Message de Dominique Wavre :"Comme une trêve après un combat."
"Le soleil se couche dans le sillage du Mirabaud, le vent s’est calmé après ce passage de front plutôt musclé ! Un rayon du soleil couchant pénètre dans mon petit chez moi et réchauffe l’atmosphère, le plastique de la "véranda" est descendu et l’effet de serre fonctionne à merveille. Nous arrivons aux 20 degrés, un exploit ! De petits sommes en petits sommes, les efforts de la nuit passée disparaissent. Je profite d’une certaine sérénité du moment après la bousculade de la dernière nuit, comme une trêve après un combat. L’anticyclone de derrière nous rattrape, tout se calme et s’arrondit, les albatros sont revenus jouer autour de nous. Ils tournent inlassablement autour du Mirabaud, faisant de grands huit qui les amènent toujours sous le vent des voiles, et là, ils ont l'air surpris, décrochent et hop, un petit coup d'ailes, changement de trajectoire et ils repartent dans une accélération planante. Ce spectacle est élégant, majestueux et tellement fascinant ! Quant à Mirabaud, il est de nouveau content de s’exprimer sans aucune retenue."
Alessandro Di Benedetto :" Je suis resté en veille avec beaucoup d’attention"
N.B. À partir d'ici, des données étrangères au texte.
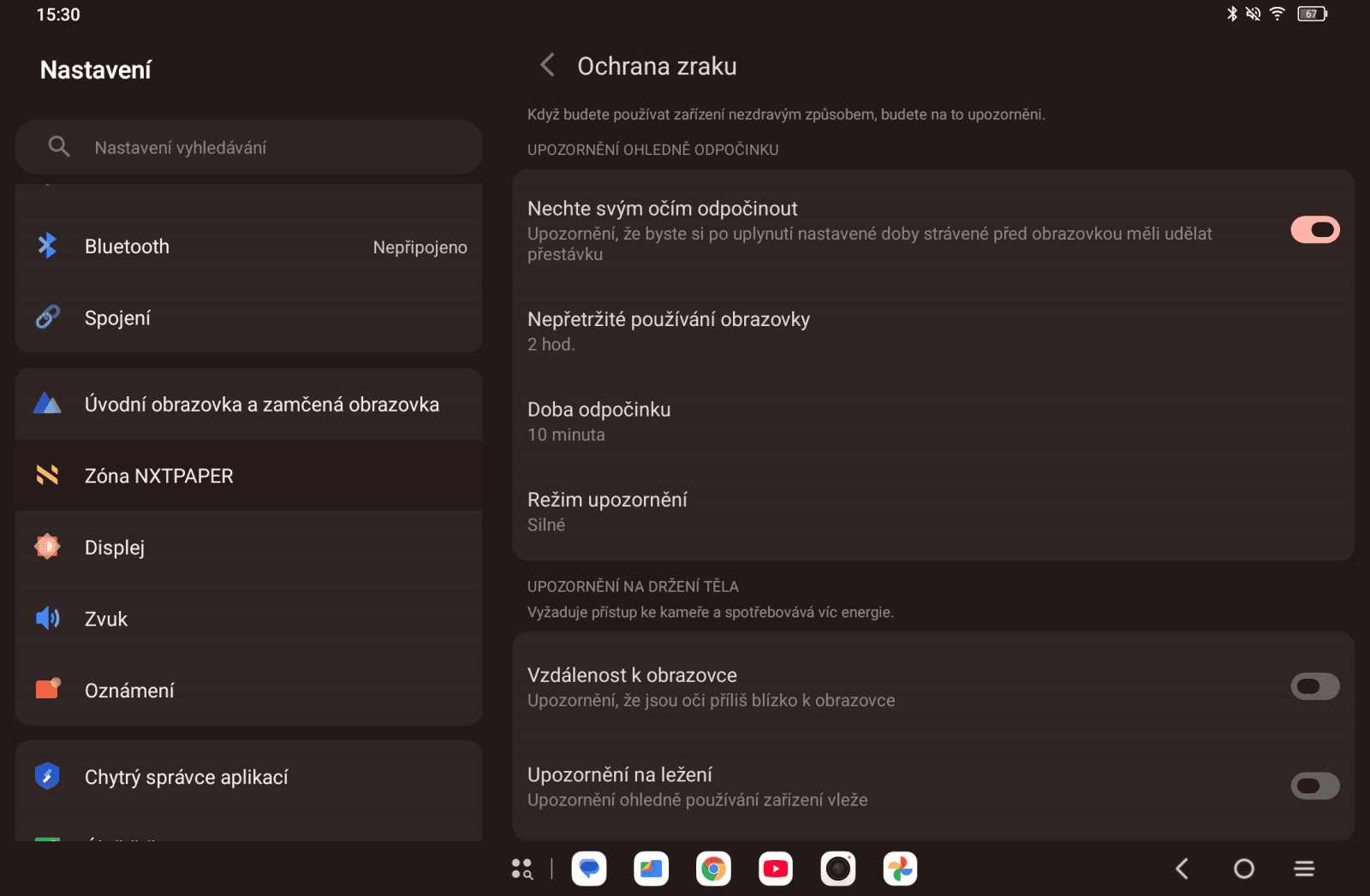The image size is (1370, 896).
Task: Open the app drawer icon in the taskbar
Action: click(522, 869)
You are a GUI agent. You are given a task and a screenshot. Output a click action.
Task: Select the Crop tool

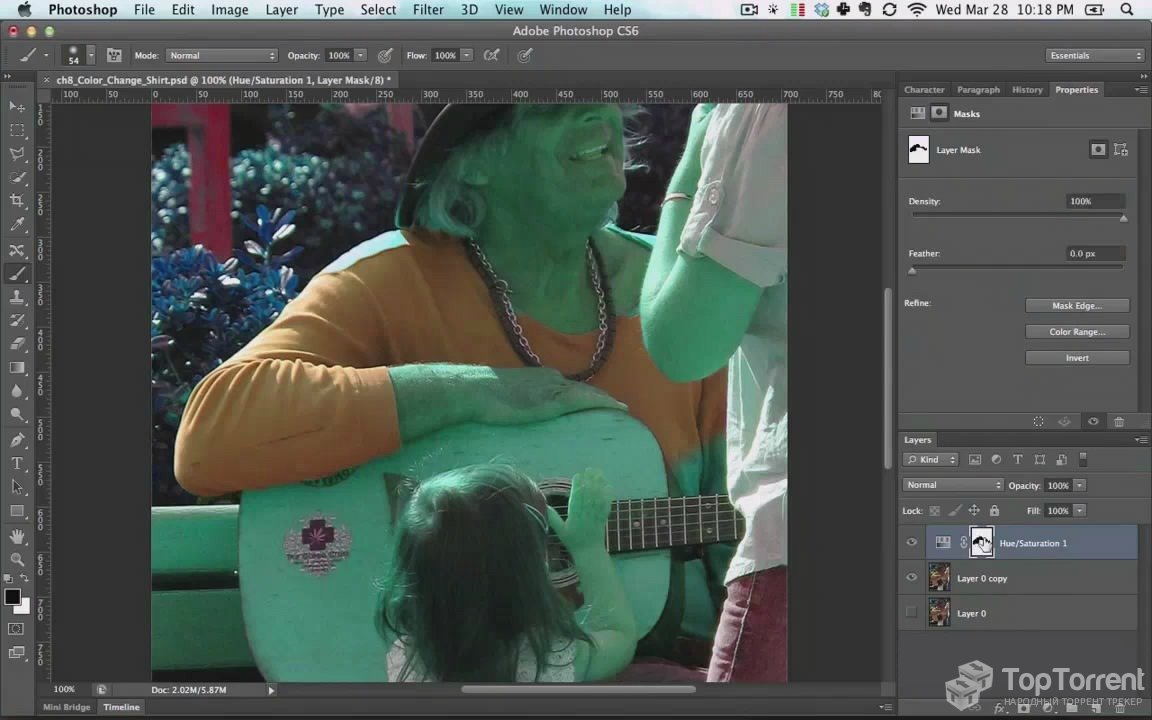point(17,201)
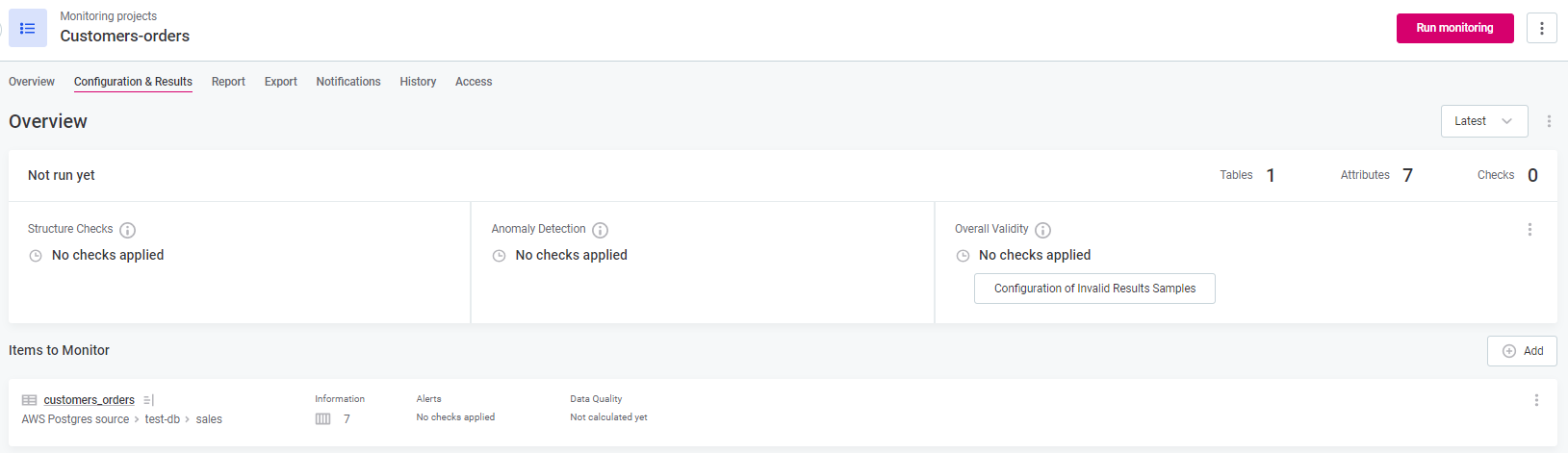Viewport: 1568px width, 453px height.
Task: Click the Anomaly Detection info icon
Action: [x=600, y=230]
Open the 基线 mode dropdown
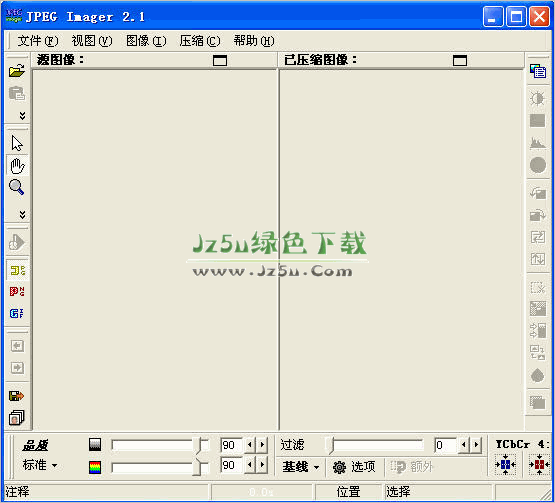 click(x=301, y=467)
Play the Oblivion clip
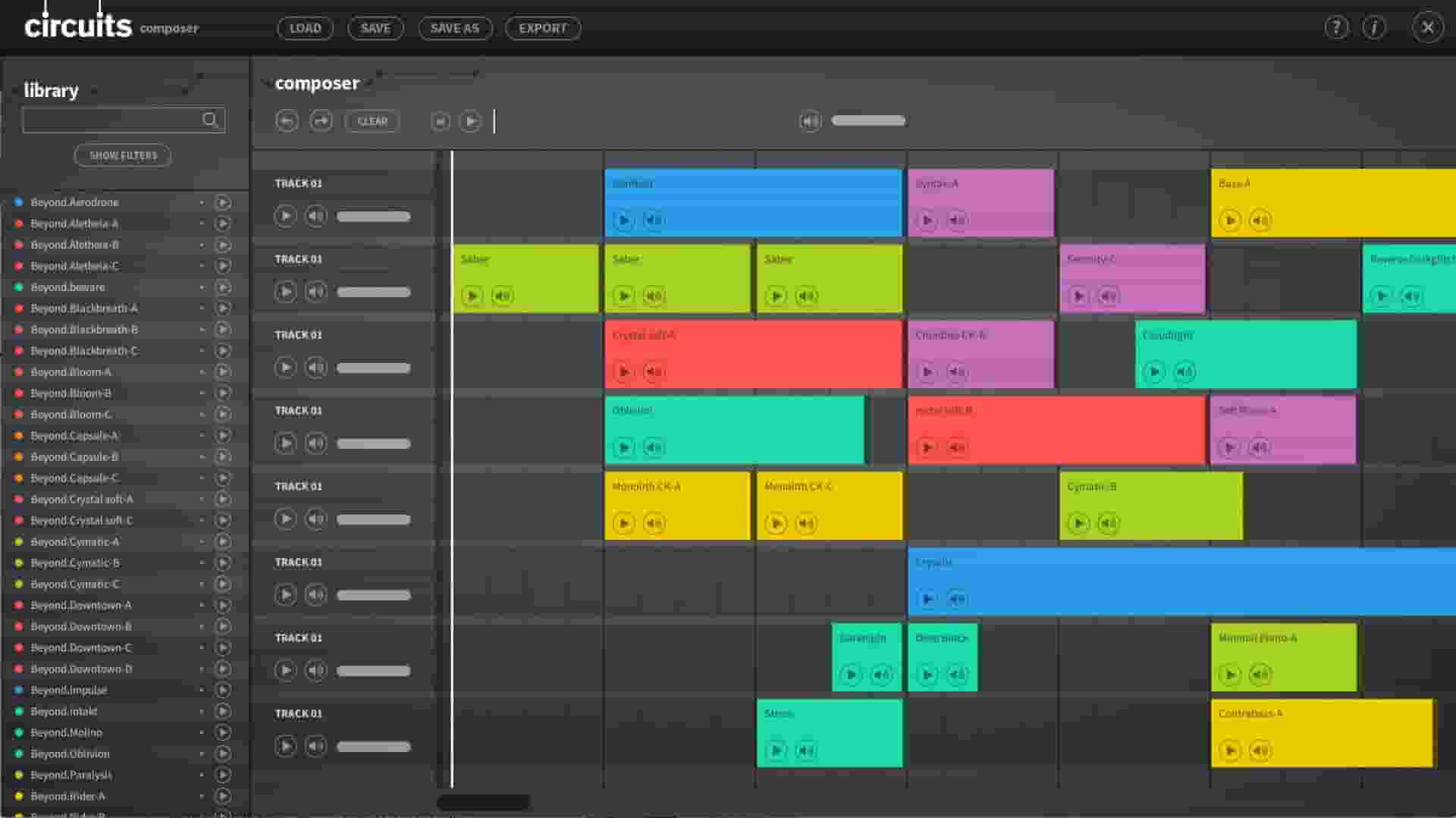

"Je suis soulagé. Là, ça se passe très bien. Je suis resté en veille avec beaucoup d’attention. La direction de course m’a envoyé un message pour me dire que j’étais dans une zone d’icebergs. J’ai affalé la grand-voile, j’étais toutes les deux-trois minutes à l’extérieur. J’ai navigué à vue avec l’aide du radar. Quand le jour s’est levé, j’ai renvoyé la grand-voile. Les températures avaient pas mal baissé mais là c’est remonté à 10-11 degrés donc ça va mieux maintenant. Le soleil du Vendée Globe, c’est mon énergie. Il y a tout cet engouement, vos mots, mon sponsor… C’est mon soleil du Vendée Globe parce que le vrai soleil n’est plus beaucoup là. Je suis drôlement content du résultat pour le moment. Nous sommes toujours là avec Team Plastique, pour moi c’est un honneur. Je suis content que le bateau soit en parfait état."
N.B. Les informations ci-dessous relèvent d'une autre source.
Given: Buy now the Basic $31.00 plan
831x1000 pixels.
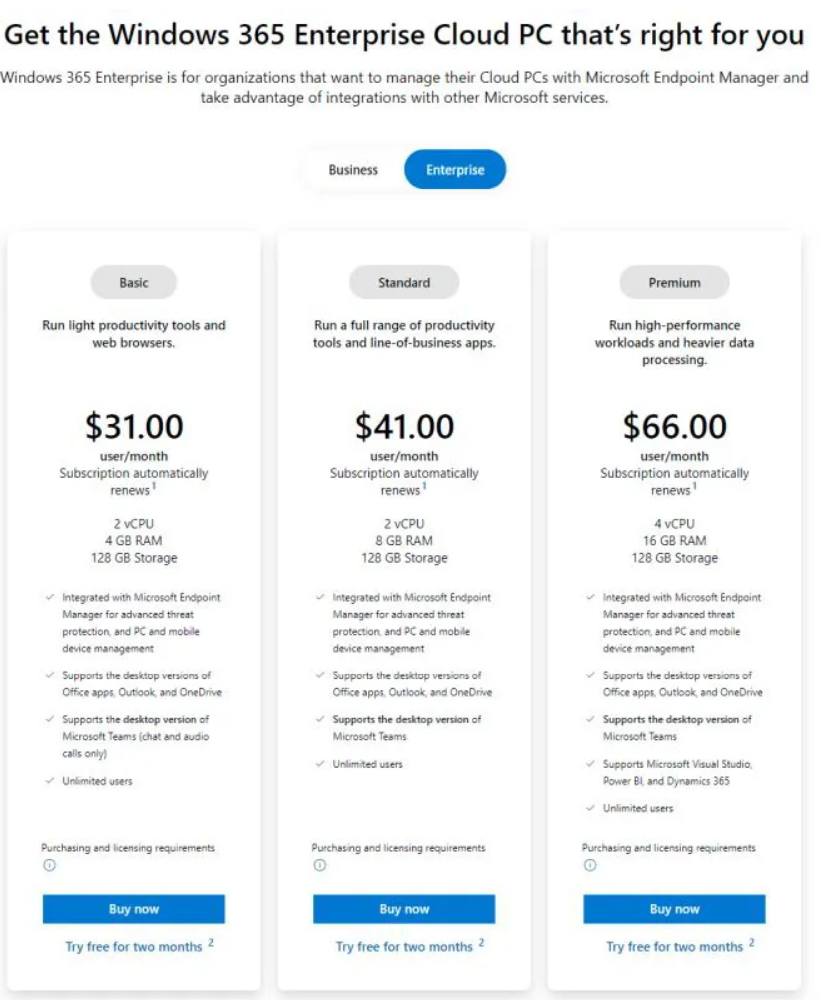Looking at the screenshot, I should click(134, 909).
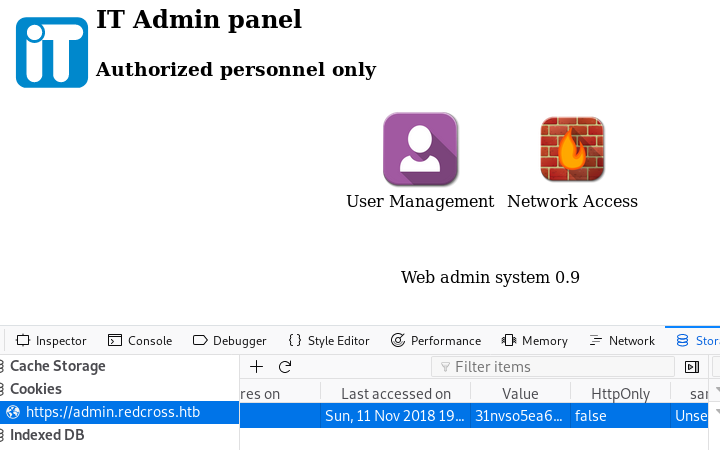The image size is (720, 450).
Task: Open the Debugger panel tab
Action: [x=229, y=341]
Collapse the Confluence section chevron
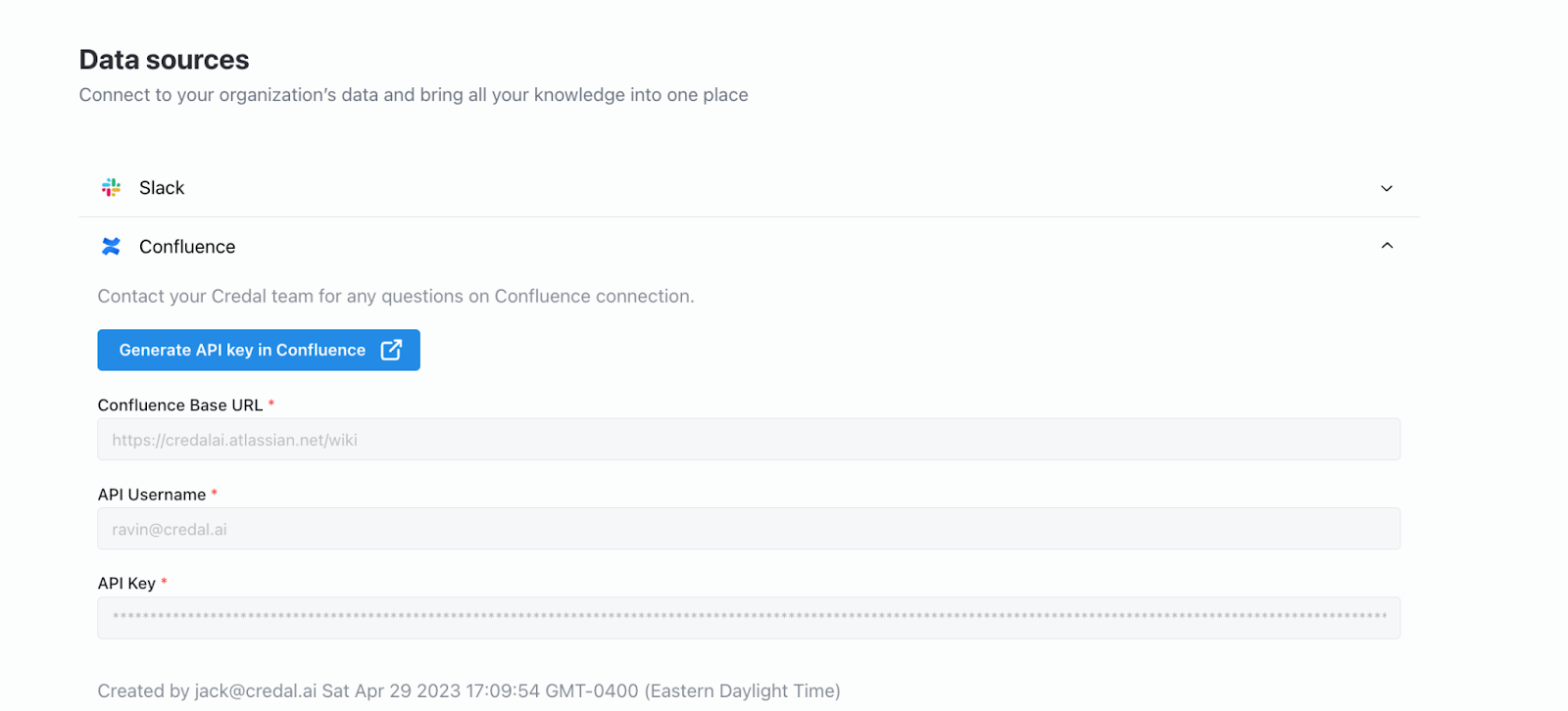The height and width of the screenshot is (711, 1568). 1387,246
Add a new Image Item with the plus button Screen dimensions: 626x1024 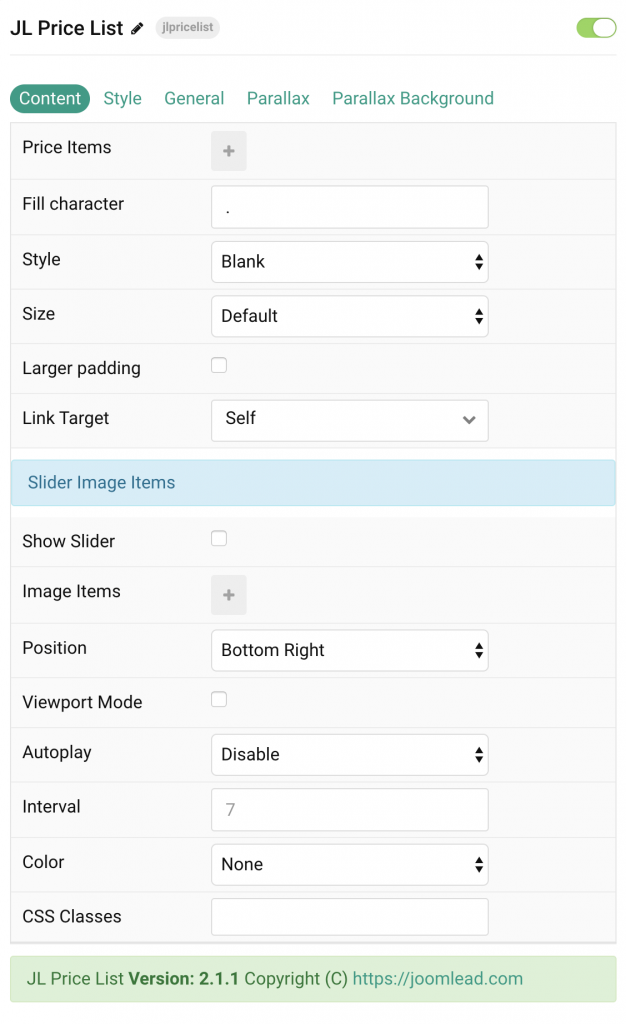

Après avoir sorti la caisse à outils il y a quelques jours, Bernard Stamm (Cheminées Poujoulat), a cette fois ouvert la trousse à pharmacie pour y extirper du matériel dentaire : une de ses molaires s’est cassée alors qu’il mangeait. Il a dû la limer et la combler avec un pansement, les nerfs à vifs. Une opération douloureuse, apparemment réussie, et qui n’a pas empêché le marin suisse de continuer à cravacher dans la brise…
Classement à 16 h
1- Armel Le Cléac'h [ Banque Populaire ] à 15 001.4 milles de l'arrivée
2 - François Gabart [ Macif ] à 1.2 milles du leader
3 - Jean-Pierre Dick [ Virbac Paprec 3 ] à 79.6 milles du leader
4 - Bernard Stamm [ Cheminées Poujoulat ] à 152.5 milles du leader
5 - Alex Thomson [ Hugo Boss ] à 159 milles du leader
*Attention : le skipper de MACIF a été pointé trente minutes avant celui de Banque Populaire. Tout porte à croire qu’en réalité, Gabart est toujours en tête.